At about the same time, a couple of distinguished gentlemen from AT&T wrote a book on how to write good programs [1]. In those days, developers tended to spend more time reviewing hard copies than using terminals and would mark up their code with red pencils, rather than use a software tool, such as an intelligent editor or pattern-matcher, to find text and make changes. Note this excerpt from the text: “Far too many programmers are red pencillers. Some are literal red pencillers who do things by hand that should be done by machine. Others are figurative red pencillers whose use of the machine is so clumsy and awkward that it might as well be manual.”
A year or so later another book [2] from some AT&T folks introduced a language named, tersely enough, “C,” described as “a general-purpose programming language, which features economy of expression, modern control flow and data structures, and a rich set of operators... its absence of restrictions and its generality make it more convenient and effective for many tasks than supposedly more powerful languages.” Talk about an understatement.
Nowadays programmers routinely use software libraries and hide new complexity inside new abstractions. Or do they? Do they use all the power available to them, or are they “red pencillers?” Do they employ “economy of expression” or do they just churn out code and think later? Does it even matter?
It matters. In 1990 I joined a project that attempted to “reuse” some C code that was written by data processing “veterans” who didn’t bother to learn anything from the standard library beyond getc() and printf(). Not only was it unfit for reuse, it was barely fit for “use” and thoroughly unreadable. When a consultant was brought on board to help us out, he took all of three minutes to conclude, “I’m sorry, I just can’t work with this code.” As an exercise I rewrote one (multi-page) function from that code using my knowledge of the library. It came out one-seventh the original size and an order of magnitude more readable (at least).
A scientific description of “good code” may elude us, but it leaves the experienced programmer with that “good feeling” [3]. The terms simplicity, clarity, and generality have recently been used to describe it [4]. Consider the now-trite “word count” program that uses a map data structure to keep track of the number of instances of each word in a document. In Java, a language not known for its economy of expression, you’ll need code something like the following to process a word:
if (!myMap.containsKey(key)) myMap.put(key, new Integer(1)); else { Integer count = (Integer) myMap.get(key); int icount = count.intValue(); myMap.put(key, new Integer(++icount)); }whereas in C++ it is simply:
myMap[key]++;More expressive power begets higher-level programming, which in turn leads to elegant, readable code.

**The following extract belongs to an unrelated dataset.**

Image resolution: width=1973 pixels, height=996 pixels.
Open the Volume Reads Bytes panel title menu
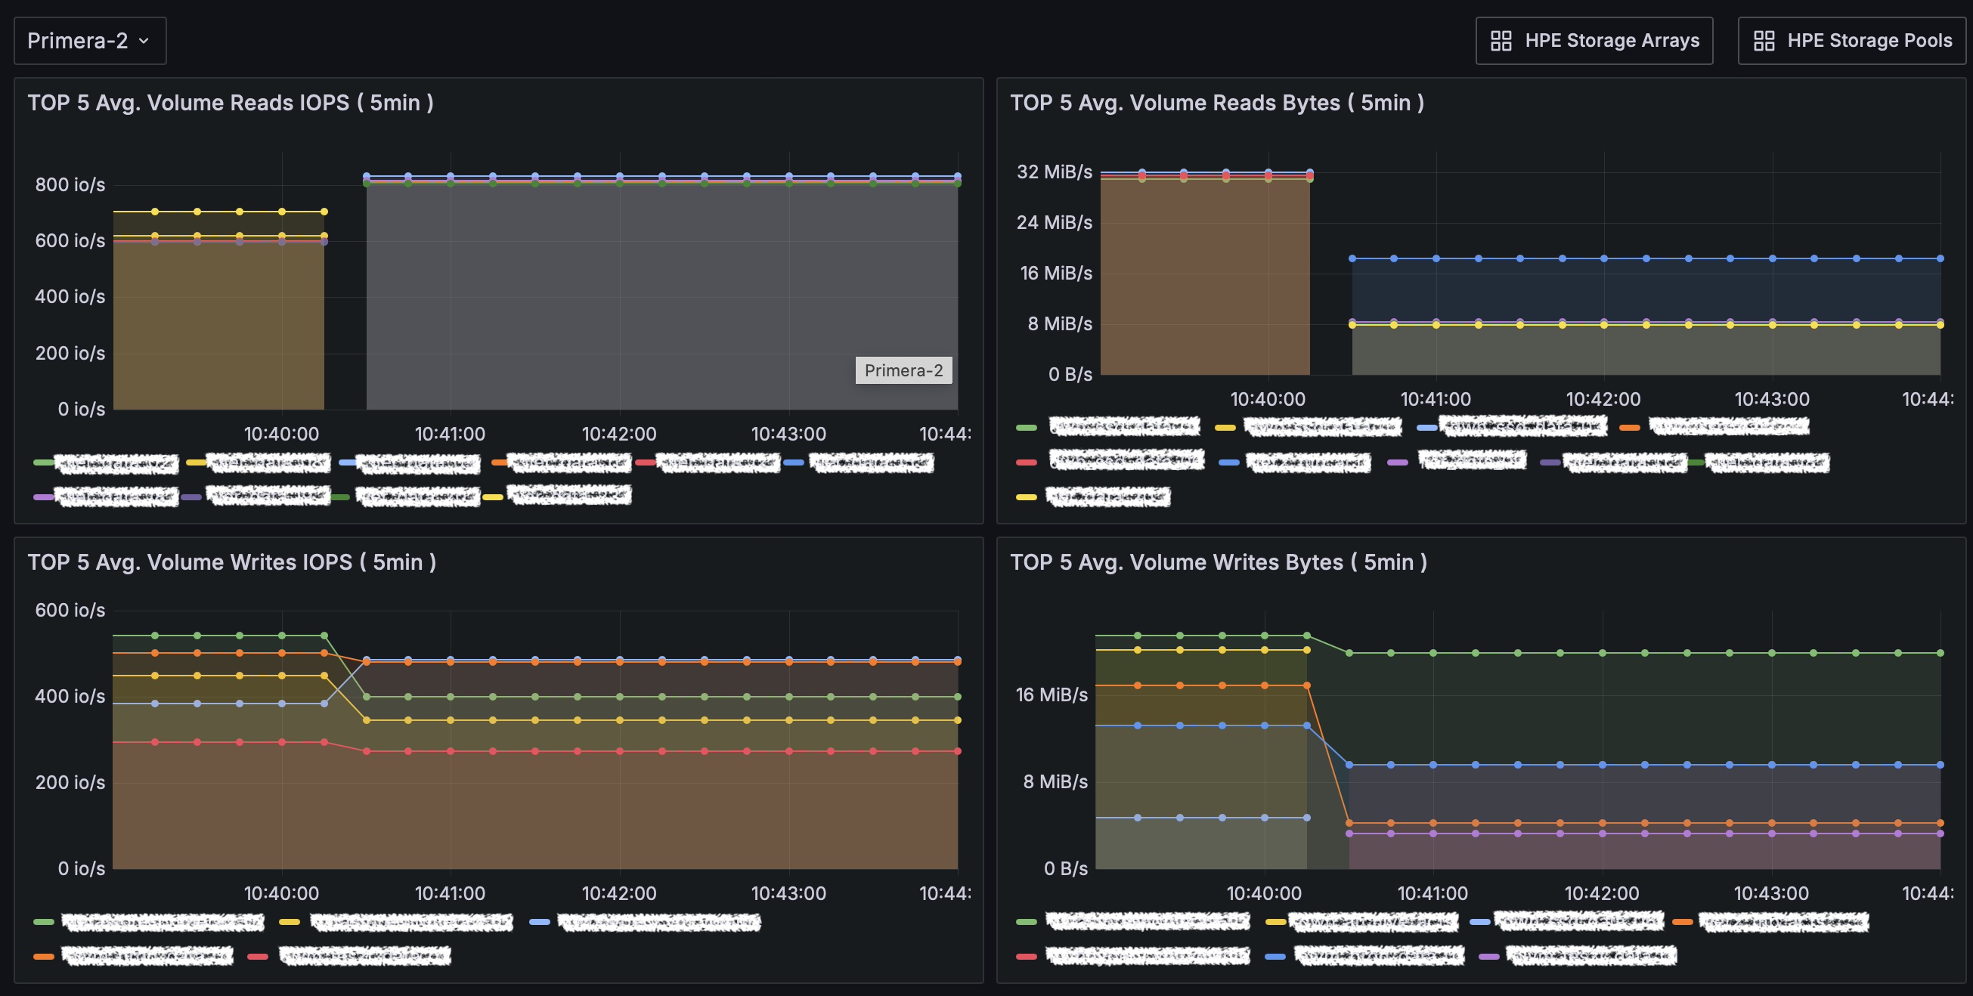tap(1217, 103)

Perhaps it was the power of uncluttered logical expression that caused Edna St. Vincent Millay to claim that the mathematician “Euclid alone has looked on Beauty bare.” Elegance matters because it addresses the human side of programming. Code that comes out clean, that traffics in well-defined abstractions without repeating low-level details, and that communicates with programmers as well as the machine is code that is likely to serve its purpose throughout a long and healthy life. Such well-tended software also saves time and money over the proverbial Long Haul. Let’s not leave Euclid lonely.
Chuck Allison
[1] Kernighan and Plauger. Software Tools (Addison-Wesley, 1976).
[2] Kernighan and Ritchie. The C Programming Language (Addison-Wesley, 1978).
[3] Or if you prefer, the “quality without a name.” See Alexander’s A Timeless Way of Building (Oxford University Press, 1979).
[4] Kernighan and Pike. The Practice of Programming (Addison-Wesley, 1999).